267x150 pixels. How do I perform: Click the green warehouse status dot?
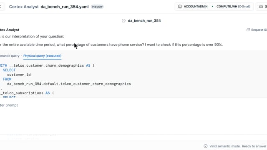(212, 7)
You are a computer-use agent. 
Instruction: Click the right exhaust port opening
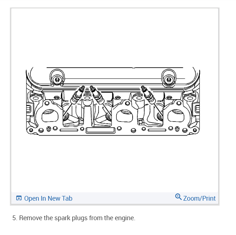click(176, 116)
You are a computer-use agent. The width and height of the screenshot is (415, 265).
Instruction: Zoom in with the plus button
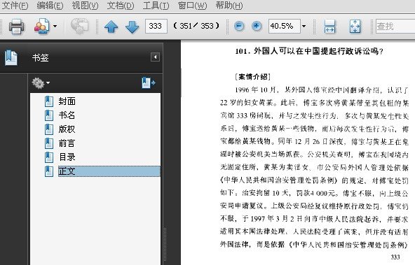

◇ ◇ ◇ ◇ ◇ ◇ ◇

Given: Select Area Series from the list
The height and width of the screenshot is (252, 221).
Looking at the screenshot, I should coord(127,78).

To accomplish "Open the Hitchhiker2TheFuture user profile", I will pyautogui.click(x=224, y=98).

◇ ◇ ◇ ◇ ◇ ◇ ◇

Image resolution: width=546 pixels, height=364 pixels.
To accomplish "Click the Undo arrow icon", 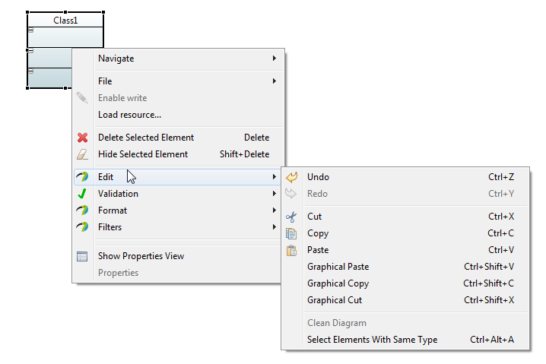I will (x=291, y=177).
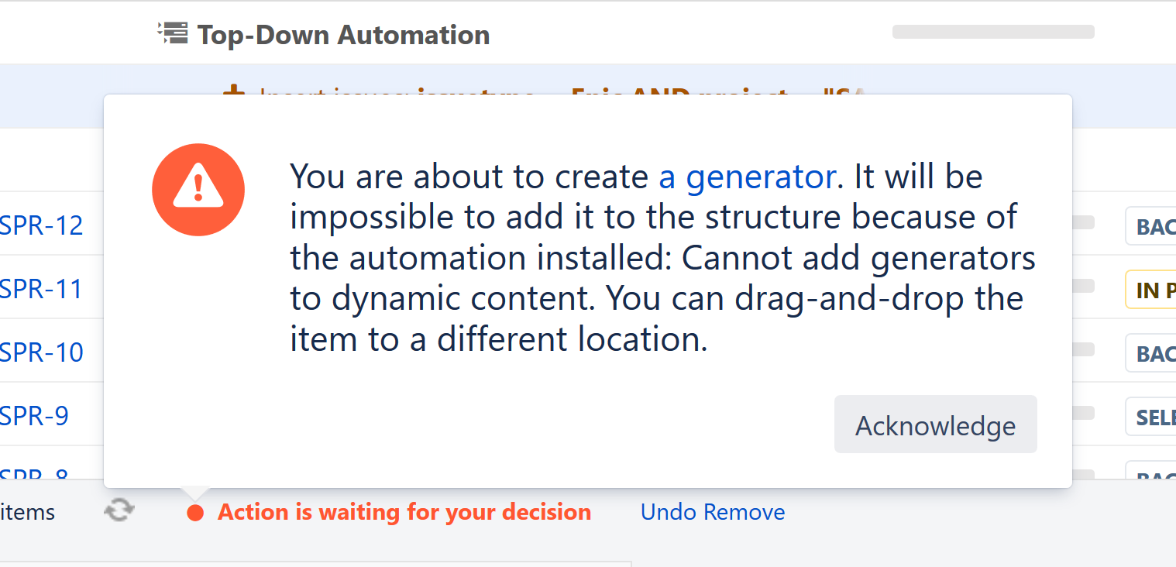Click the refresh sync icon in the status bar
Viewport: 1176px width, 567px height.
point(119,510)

◇ ◇ ◇ ◇ ◇ ◇ ◇

Copy the lines from the entries above word for word, starting with the line that contains "You are a computer-use agent. The" and going on through the line that contains "Instruction: Zoom in with the plus button".

You are a computer-use agent. The width and height of the screenshot is (415, 265).
Instruction: Zoom in with the plus button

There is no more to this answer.